Lack of an independent regulator and the ministry’s restrictive monopoly have curtailed growth
Kuwait’s telecoms sector will continue to suffer until the government establishes an independent regulator. As the first country in the Middle East to introduce competition to its market, it should have continued to lead the way and become an example to the rest of the region. Instead the ministry’s restrictive monopoly over the industry has resulted in stagnation.
The country is now the only one in the region without a regulatory body. Before the arrival of competition, Kuwait only had one operator - Zain. Wataniya’s entrance in 1997 boosted both operators’ performance and added a more dynamic and stimulating aspect to the industry. Zain eventually became the world’s third largest operator and Wataniya expanded its presence outside of Kuwait to four other countries.

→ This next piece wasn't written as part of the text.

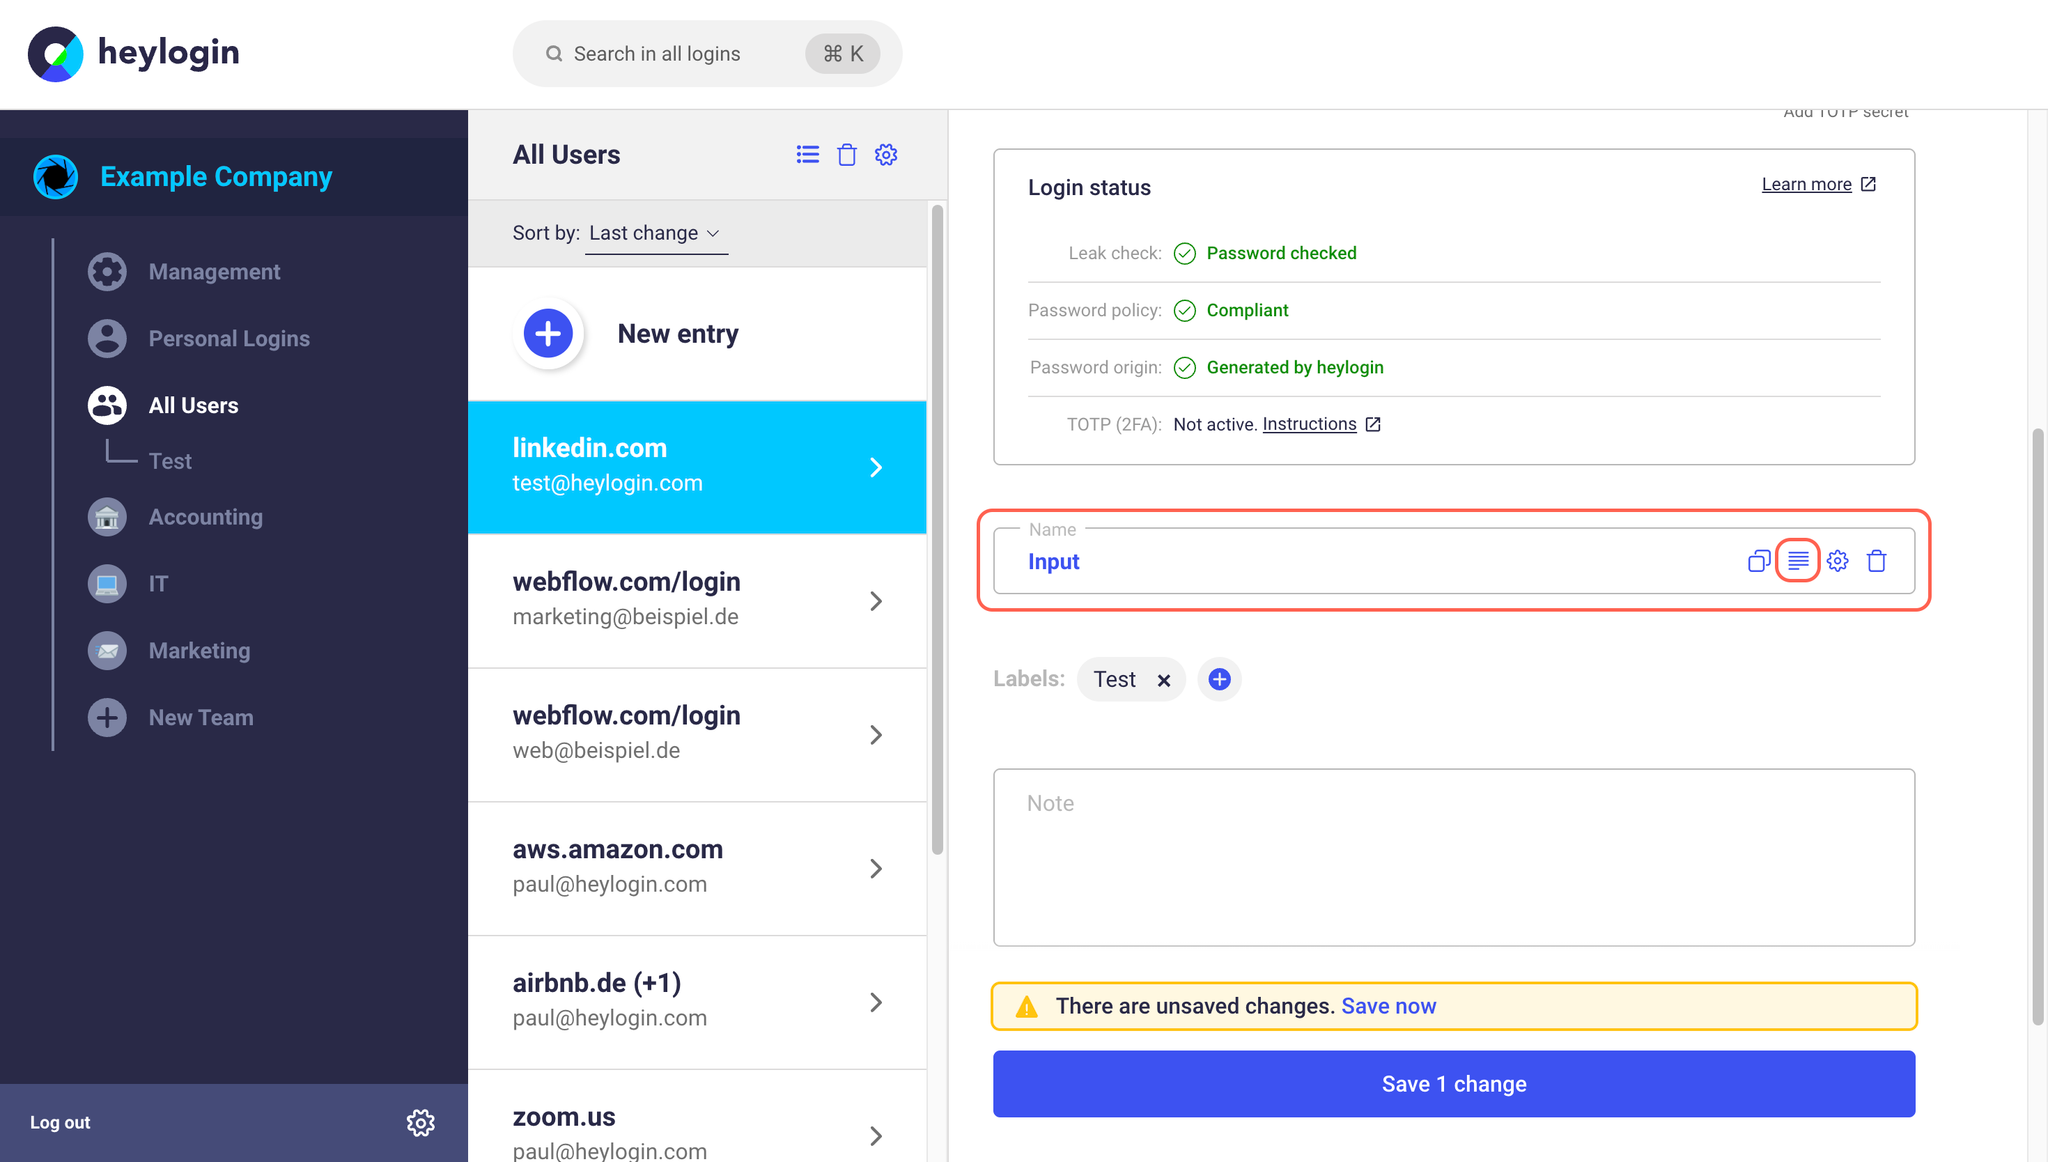Screen dimensions: 2048x1162
Task: Open the Sort by Last change dropdown
Action: [656, 233]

Earlier this year, Zain sold 18 of its units to India’s Bharti Airtel and is currently in the process of selling its remaining five units to the UAE’s Etisalat. Qatar Telecom (Qtel) bought a 52.5 per cent stake in Wataniya in 2007. Kuwait has lost its incumbents to its neighbours and the only other operator is Saudi Arabia’s STC, which entered the market in 2008.
Focus has shifted away from voice revenue to data and value-added services, a trend driven by a young population with high spending power and changing consumer habits. All three mobile operators are faced with falling average return per user levels. Currently, the operators are self-regulating in order to avoid a damaging price war.
Other telecoms companies in the region are better placed to make better use of their networks. Opportunities to provide more competitive pricing or enter adjacent markets such as data centres would be difficult to establish in Kuwait since they require flexible use of the country’s gateways, which are wholly controlled by the state.